Work instructions
**1)** In the business disaster planning post, what percentage of businesses never reopen after a major disaster, according to FEMA?
**2)** Write the next paragraph of the business disaster planning post, picking up after its final sentence.

===== Document excerpt =====

Two years after
3/6/2018 (Permalink)
If disaster strikes, will you still be in business a year from now? According to FEMA 40% of businesses never reopen after a major disaster, and only 29% will still be open two years later. They go on to say that if the technology is down for nine days the business will likely be bankrupt within a year. By having a comprehensive disaster plan, the odds of survival are much greater. All of these factors need to be considered when formulating your disaster plan:
- Natural Hazards
- Human-Caused Hazards
- Technology-Related Hazards
- Health Hazards
- Identify the Risks
- Develop a Plan
- Take Action
Every business has risks, but they are not all the same. Plans need to be tailored to the specific location and type of business. SERVPRO has developed the Ready Plan. It is a great asset to add to the emergency plan.

===== Extracted data =====

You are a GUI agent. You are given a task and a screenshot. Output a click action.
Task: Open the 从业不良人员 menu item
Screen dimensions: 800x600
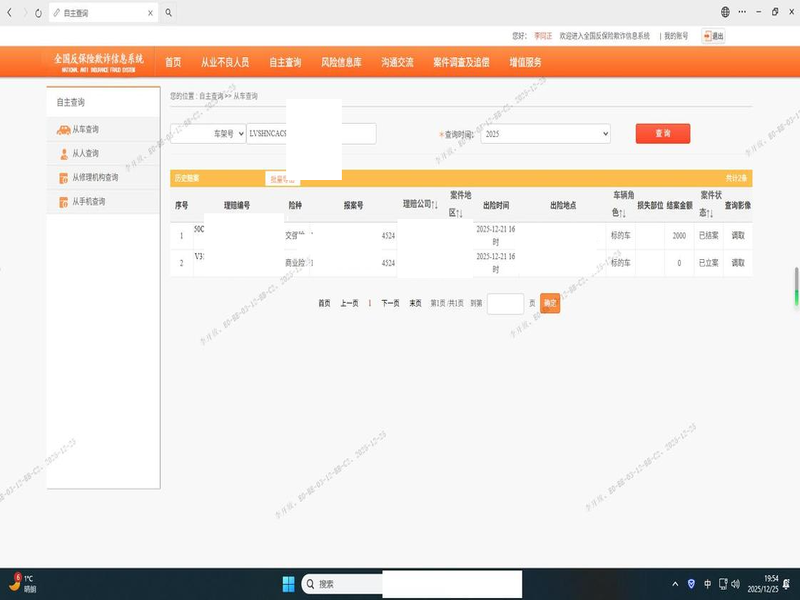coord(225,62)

=====
===== Extracted data =====

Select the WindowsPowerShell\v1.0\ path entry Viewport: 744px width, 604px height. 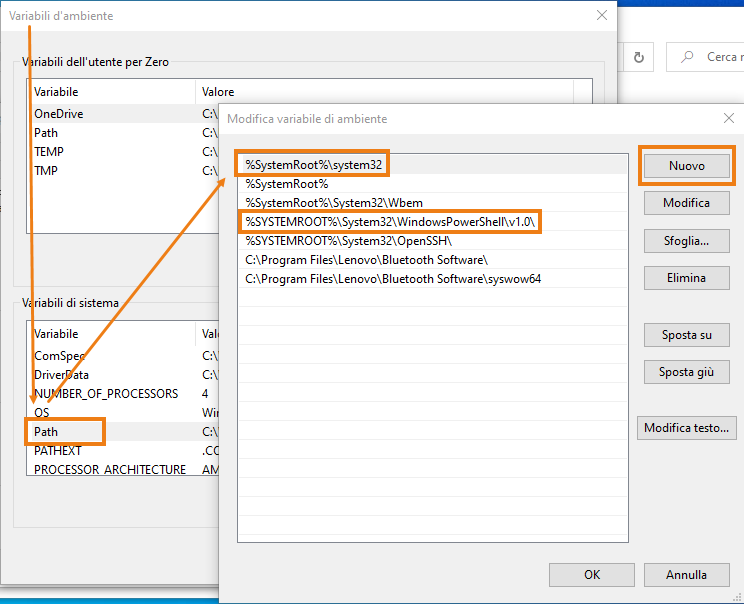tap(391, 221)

=====
===== Extracted data =====

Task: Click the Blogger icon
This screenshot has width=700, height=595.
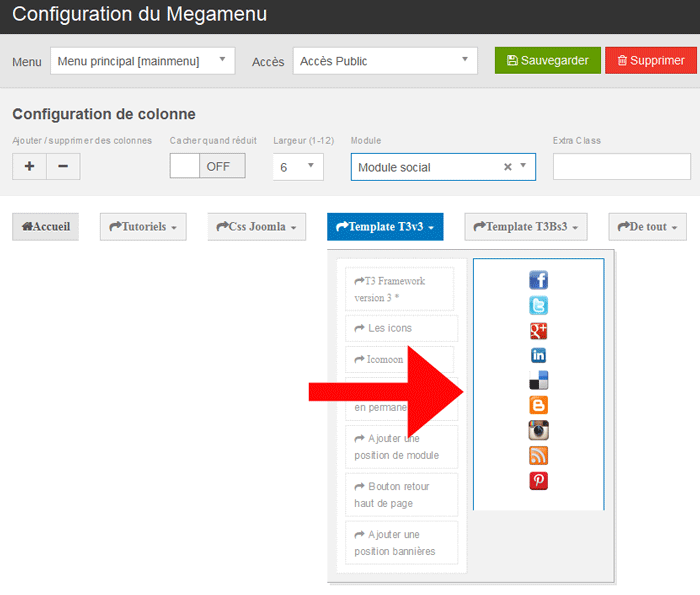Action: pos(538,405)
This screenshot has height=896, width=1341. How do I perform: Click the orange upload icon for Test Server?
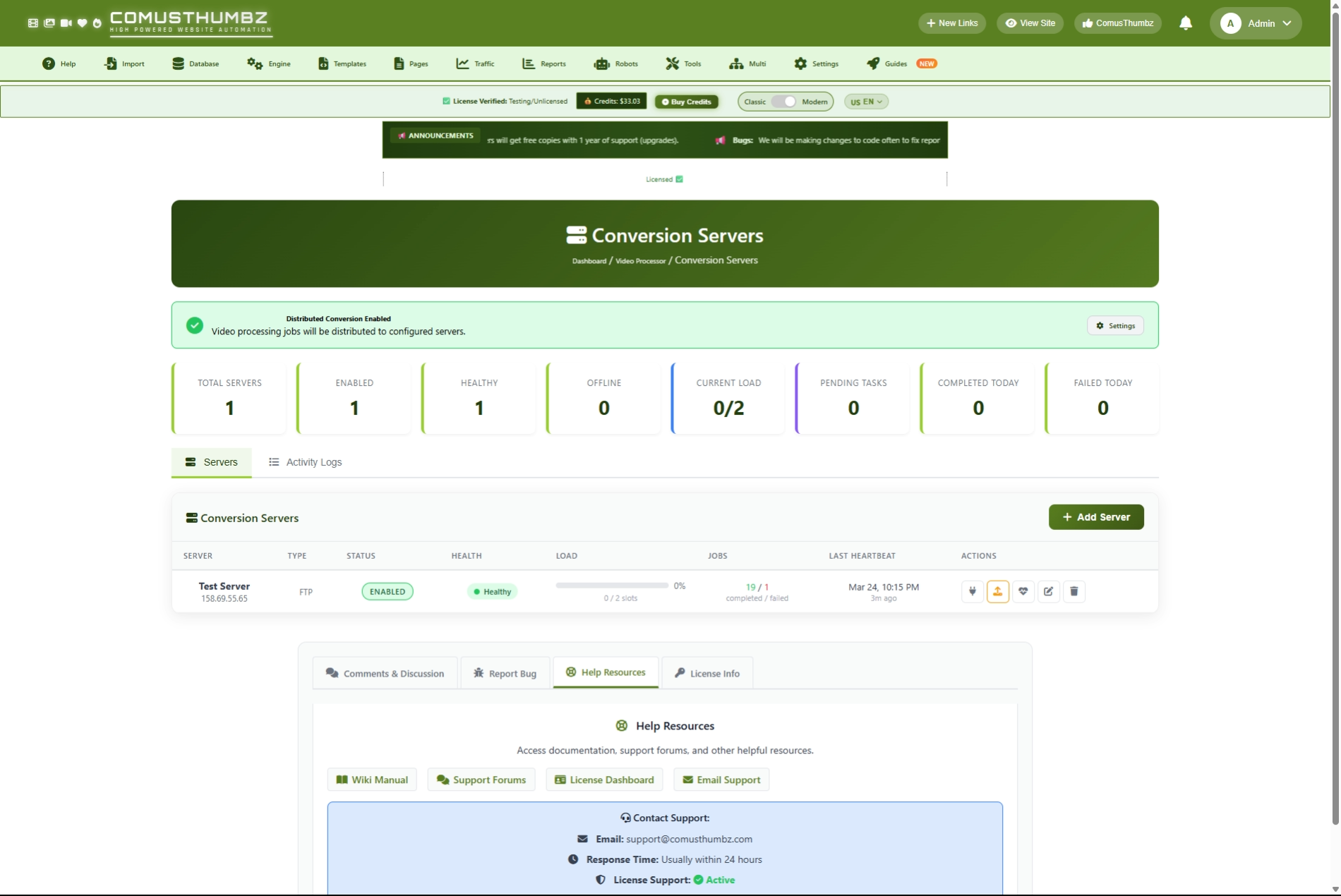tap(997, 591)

=====

Answers to the exercise
**1)** 40%

**2)**
Taking action could be the only thing preventing a bankruptcy. However, after a plan has been put in place, it needs to work! PRACTICE it and work out the bugs. I participated in an evacuation drill for a care facility unrelated to Community Action Resource Enterprise, Inc... On paper it was flawless, but in reality it was deadly. Turned out the hospital beds were too big to maneuver though the evacuation route. In discussing the ideas for this month’s Tip of the Month with Erin Skaar, the Executive Director of Community Action Resource Enterprise, Inc., she suggested using high school students as stand-ins for residents for care center drills. I thought this was a great idea. Finally, plans need to be effective. I remember hiding under my school desk during the Air Raid drills. I’m still not sure that was a particularly effective plan.